*WHAT TO DO*. Copy every line from the records below that carries the word "legend".

*MATERIAL FOR THIS TASK*.

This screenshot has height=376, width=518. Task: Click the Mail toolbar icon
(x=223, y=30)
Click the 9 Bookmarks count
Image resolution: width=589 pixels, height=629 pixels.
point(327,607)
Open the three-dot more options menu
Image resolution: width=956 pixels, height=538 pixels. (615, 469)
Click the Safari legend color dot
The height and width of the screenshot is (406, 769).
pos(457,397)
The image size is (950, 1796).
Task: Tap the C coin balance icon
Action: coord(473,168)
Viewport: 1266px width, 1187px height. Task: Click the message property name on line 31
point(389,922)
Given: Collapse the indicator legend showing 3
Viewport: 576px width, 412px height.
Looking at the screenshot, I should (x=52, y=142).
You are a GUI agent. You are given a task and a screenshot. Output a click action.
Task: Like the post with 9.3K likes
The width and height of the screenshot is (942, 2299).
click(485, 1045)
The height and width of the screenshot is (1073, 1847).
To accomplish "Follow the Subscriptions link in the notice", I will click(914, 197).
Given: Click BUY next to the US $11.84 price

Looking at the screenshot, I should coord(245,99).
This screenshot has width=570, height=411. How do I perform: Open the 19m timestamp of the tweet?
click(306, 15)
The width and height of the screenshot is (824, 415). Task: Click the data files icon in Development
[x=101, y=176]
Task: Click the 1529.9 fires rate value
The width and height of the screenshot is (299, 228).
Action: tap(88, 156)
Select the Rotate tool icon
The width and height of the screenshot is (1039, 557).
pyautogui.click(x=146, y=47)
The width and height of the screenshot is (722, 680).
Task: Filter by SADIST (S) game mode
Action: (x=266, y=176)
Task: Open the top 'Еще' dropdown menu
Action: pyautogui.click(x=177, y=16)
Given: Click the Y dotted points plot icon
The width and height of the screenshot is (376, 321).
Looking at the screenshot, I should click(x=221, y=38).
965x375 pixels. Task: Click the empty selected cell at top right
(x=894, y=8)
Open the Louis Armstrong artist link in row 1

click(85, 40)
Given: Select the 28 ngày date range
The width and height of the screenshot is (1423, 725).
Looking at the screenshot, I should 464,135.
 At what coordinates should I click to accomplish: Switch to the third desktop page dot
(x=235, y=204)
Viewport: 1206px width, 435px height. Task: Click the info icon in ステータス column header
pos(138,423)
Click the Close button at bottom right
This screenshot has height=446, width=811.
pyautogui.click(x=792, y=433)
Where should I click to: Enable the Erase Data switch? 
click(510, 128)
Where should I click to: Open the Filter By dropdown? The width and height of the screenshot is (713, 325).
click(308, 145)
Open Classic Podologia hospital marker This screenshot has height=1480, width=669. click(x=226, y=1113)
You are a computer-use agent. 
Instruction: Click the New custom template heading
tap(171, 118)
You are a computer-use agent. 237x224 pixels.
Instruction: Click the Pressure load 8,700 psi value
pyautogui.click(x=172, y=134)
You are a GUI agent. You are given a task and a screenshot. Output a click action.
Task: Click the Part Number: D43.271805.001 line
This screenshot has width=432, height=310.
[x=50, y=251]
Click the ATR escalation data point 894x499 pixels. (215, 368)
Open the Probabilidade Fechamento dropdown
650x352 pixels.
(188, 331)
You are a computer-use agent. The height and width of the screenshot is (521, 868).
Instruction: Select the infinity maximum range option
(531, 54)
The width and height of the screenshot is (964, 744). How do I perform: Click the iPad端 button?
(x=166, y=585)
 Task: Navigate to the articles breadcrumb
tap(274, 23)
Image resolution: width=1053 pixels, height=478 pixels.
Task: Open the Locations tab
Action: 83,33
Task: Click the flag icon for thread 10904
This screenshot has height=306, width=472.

*RESPONSE*.
Click the Safari legend color dot
Given: Collapse the indicator legend showing 3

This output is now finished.